▶ _Exercise requirements_
Update the items below so that every "GUI agent" becomes "UI assistant", keeping all other text the same.

(Stored data)
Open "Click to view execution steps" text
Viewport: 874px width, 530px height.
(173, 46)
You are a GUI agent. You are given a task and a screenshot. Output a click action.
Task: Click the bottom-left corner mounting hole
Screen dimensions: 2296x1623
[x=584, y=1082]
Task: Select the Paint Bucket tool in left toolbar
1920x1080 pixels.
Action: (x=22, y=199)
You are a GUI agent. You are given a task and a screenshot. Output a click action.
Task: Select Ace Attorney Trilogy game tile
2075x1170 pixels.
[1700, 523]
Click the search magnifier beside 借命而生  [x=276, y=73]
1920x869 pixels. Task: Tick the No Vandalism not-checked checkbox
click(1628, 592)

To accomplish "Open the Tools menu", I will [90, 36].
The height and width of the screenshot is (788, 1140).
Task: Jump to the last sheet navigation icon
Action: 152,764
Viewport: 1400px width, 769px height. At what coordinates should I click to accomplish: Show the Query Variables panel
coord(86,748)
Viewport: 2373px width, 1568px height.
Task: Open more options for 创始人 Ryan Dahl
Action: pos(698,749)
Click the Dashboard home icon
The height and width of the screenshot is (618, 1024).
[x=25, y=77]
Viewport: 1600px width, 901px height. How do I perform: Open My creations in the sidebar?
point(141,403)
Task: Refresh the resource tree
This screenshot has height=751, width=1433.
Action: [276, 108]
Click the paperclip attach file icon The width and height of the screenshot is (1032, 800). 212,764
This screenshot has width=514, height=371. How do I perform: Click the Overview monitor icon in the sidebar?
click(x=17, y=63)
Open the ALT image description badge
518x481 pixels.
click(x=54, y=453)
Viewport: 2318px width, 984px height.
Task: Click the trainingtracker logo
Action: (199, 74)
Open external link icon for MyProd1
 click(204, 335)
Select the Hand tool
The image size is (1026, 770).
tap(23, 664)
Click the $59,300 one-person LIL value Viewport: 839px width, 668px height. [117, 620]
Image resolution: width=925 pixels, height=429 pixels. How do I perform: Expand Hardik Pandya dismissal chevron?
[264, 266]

▶ _Answer below_
Open "Click to view execution steps" text
Viewport: 874px width, 530px height.
(173, 46)
You are a UI assistant. You are given a task and a screenshot. Output a click action.
Task: Click the bottom-left corner mounting hole
Screen dimensions: 2296x1623
[x=584, y=1082]
Task: Select the Paint Bucket tool in left toolbar
1920x1080 pixels.
Action: (x=22, y=199)
You are a UI assistant. You are given a task and a screenshot. Output a click action.
Task: Select Ace Attorney Trilogy game tile
2075x1170 pixels.
[1700, 523]
Click the search magnifier beside 借命而生  [x=276, y=73]
1920x869 pixels. Task: Tick the No Vandalism not-checked checkbox
click(1628, 592)

To accomplish "Open the Tools menu", I will [90, 36].
The height and width of the screenshot is (788, 1140).
Task: Jump to the last sheet navigation icon
Action: 152,764
Viewport: 1400px width, 769px height. At what coordinates should I click to accomplish: Show the Query Variables panel
coord(86,748)
Viewport: 2373px width, 1568px height.
Task: Open more options for 创始人 Ryan Dahl
Action: pos(698,749)
Click the Dashboard home icon
The height and width of the screenshot is (618, 1024).
[x=25, y=77]
Viewport: 1600px width, 901px height. How do I perform: Open My creations in the sidebar?
point(141,403)
Task: Refresh the resource tree
This screenshot has height=751, width=1433.
Action: [276, 108]
Click the paperclip attach file icon The width and height of the screenshot is (1032, 800). 212,764
This screenshot has width=514, height=371. How do I perform: Click the Overview monitor icon in the sidebar?
click(x=17, y=63)
Open the ALT image description badge
518x481 pixels.
click(x=54, y=453)
Viewport: 2318px width, 984px height.
Task: Click the trainingtracker logo
Action: (199, 74)
Open external link icon for MyProd1
 click(204, 335)
Select the Hand tool
The image size is (1026, 770).
tap(23, 664)
Click the $59,300 one-person LIL value Viewport: 839px width, 668px height. [117, 620]
Image resolution: width=925 pixels, height=429 pixels. How do I perform: Expand Hardik Pandya dismissal chevron?
[264, 266]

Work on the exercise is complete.